Because it can be better

Combining various components of the vaccine is a common practice for enhancing antibody response, experts say. The different technologies involved in vaccines make it possible to present the same target to the immune system, but in a slightly different way, causing a more diverse immune response. a bit like giving the immune system two images of the virus, one from the front and one from the side. The two vaccines whose combination is currently being tested are in fact of different types: Pfizer a Messenger RNA and transfers within the body the part of the genetic material of SARS-CoV-2 that serves to build the Spike protein that activates our immune response, AstraZeneca is based on viral vector, which thanks to a harmless virus (a chimpanzee adenovirus) transfers the part of the genetic material (DNA) necessary to build the same protein into the individual. Researchers hope to trigger stronger and more robust immune responses than two doses of a single vaccine and this advantage could serve vaccination campaigns when there are uncertainties and doubts about any particular vaccine, but also when it is necessary to deal with floating supplies.

What we don’t know

The study on the vaccine mix is ​​also being undertaken in view of the third possible dose, but there are at least two aspects that we do not yet know: side effects and efficacy against coronavirus of the heterologous proposal. The adenovirus and mRNA vaccines are indeed new platforms (the former never used on a large scale and the latter completely new), but the first data are positive. It was expected that using different vaccines would work well, because all the vaccines we are using take anyway the same protein as a target (the so-called spike, ed). The technology that helps the vaccine enter cells may eventually change, as is the case between AstraZeneca and Pfizer, he explains. Antonella Viola, immunologist and professor of Pathology at the University of Padua.
The combinations
between preparations would therefore all possible and also theorder of administration between one and the other vaccine could be exchanged as needed. They are, however, deductions made on the basis of scientific assumptions that still need confirmation from specific studies. What we do not know for sure are the data on the protection offered by the vaccine mix, although we are confident – adds Viola -: mRNA vaccines activate the production of antibodies well, while those to adenovirus the response of the T cells of the immune system. so the combination could be strategic.

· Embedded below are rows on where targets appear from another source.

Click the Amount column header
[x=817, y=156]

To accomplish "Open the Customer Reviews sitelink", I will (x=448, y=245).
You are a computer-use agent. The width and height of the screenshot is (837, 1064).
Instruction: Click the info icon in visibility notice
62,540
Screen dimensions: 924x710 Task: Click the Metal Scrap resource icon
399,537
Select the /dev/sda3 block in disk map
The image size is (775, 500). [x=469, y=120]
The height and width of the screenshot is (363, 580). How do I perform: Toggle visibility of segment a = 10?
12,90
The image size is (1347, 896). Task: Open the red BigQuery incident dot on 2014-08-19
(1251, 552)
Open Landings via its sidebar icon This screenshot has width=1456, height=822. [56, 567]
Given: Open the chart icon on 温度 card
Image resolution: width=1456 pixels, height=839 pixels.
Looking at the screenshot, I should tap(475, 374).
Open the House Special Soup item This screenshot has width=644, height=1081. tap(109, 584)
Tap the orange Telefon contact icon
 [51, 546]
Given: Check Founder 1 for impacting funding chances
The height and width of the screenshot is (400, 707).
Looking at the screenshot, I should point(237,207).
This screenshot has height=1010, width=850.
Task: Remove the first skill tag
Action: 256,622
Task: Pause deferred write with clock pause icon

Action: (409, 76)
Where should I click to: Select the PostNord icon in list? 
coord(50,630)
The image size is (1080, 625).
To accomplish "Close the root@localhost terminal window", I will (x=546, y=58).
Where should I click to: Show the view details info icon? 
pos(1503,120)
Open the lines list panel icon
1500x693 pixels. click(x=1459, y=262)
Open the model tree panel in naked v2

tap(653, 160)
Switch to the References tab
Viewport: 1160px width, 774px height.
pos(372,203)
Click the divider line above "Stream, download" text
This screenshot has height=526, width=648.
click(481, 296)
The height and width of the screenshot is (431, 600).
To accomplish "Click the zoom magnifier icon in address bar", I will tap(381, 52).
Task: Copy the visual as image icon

The precedents and the adenovirus node

The heterologous combination has also been implemented for vaccines against other diseases, such as Ebola: the first dose is a viral vector, the same one used by AstraZeneca, and the second dose a modified version of a poxvirus. In the case of vaccines (such as AstraZeneca) based on a viral vector (in this case an adenovirus), thinking about a second dose with vaccines designed with messenger RNA technology might be even better, dato that some people may develop an immune response against adenoviruses which could weaken the future efficacy of the drug – explains the expert -. AstraZeneca works by inducing an anti-adenovirus response, while the messenger RNA used by Pfizer only causes the specific anti-Covid response. the limit of adenovirus-based vaccines (they tend to be less and less effective, because the immune system mounts a response against adenovirus) that could therefore be overcome.
RNA vaccines, however, tend to trigger stronger side effects with additional doses and this has yet to be verified.
Normally the results of controlled clinical studies and the approval of regulatory agencies are expected, but, based on the knowledge of immunology, the choice can be anticipated, as Italy is doing and as some other countries have already decided, including Great Britain itself, where anyone under 40 can ask for a second dose (after AstraZeneca) different from the first.